Oxyuren

Oxyuren, auch Pfriemenschwänze genannt, sind eher selten anzutreffen (4% aller deutschen Pferdebestände).

 

Bei einem Befall mit Oxyuren kann es zu extremem Schweifscheuern kommen.

 

Zur Eiablage wandert das Weibchen aus dem Anus. Wie auf dem nebenstehenden Bild kann man die klebrigen Eischnüre als gelbliche oder weißliche Auflagerungen um den Anus gut erkennen. Danach wandert das Weibchen wieder zurück und stirbt.

 

Da die Eier auserhalb des Darms abgelegt werden, kann man diese Art Würmer nicht mittels einer Kotuntersuchung erkennen.

 

Mittel der Wahl ist ein Abklatschpräparat mittels Klebestreifen.

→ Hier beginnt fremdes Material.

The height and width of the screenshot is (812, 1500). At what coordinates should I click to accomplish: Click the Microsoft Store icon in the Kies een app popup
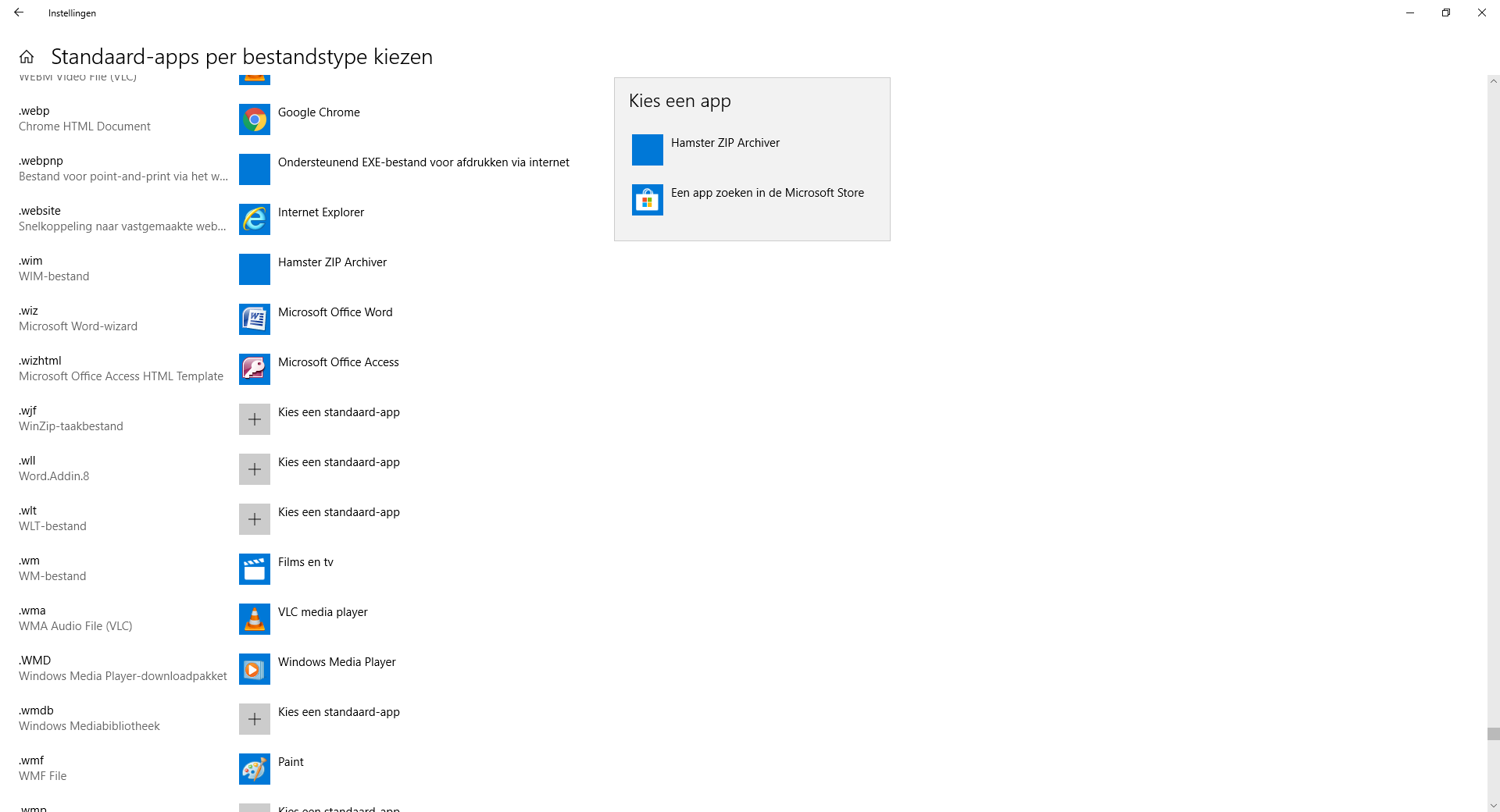(x=648, y=200)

Der Klebestreifen wird hierzu auf die gelbliche Auflagerung gedrückt und danach auf einen Objektträger geklebt.

Diese Würmer werden am besten mittels Fenbendazol oder Pyrantel bekämpft.

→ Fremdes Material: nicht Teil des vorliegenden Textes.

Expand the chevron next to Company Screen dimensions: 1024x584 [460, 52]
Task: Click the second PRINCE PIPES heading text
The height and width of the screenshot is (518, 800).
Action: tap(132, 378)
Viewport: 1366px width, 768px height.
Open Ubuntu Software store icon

Durch das Schweifscheuern wird die Umgebung der Pferde mit Eiern verschmutzt, die nach ca. 5 Tagen wieder für das Pferd infektionsfähig sind. Deshalb ist eine gute Hygiene der Anusregion und der gesamten Umgebung der Pferde bei der Bekämpfung von Oxyuren extrem wichtig.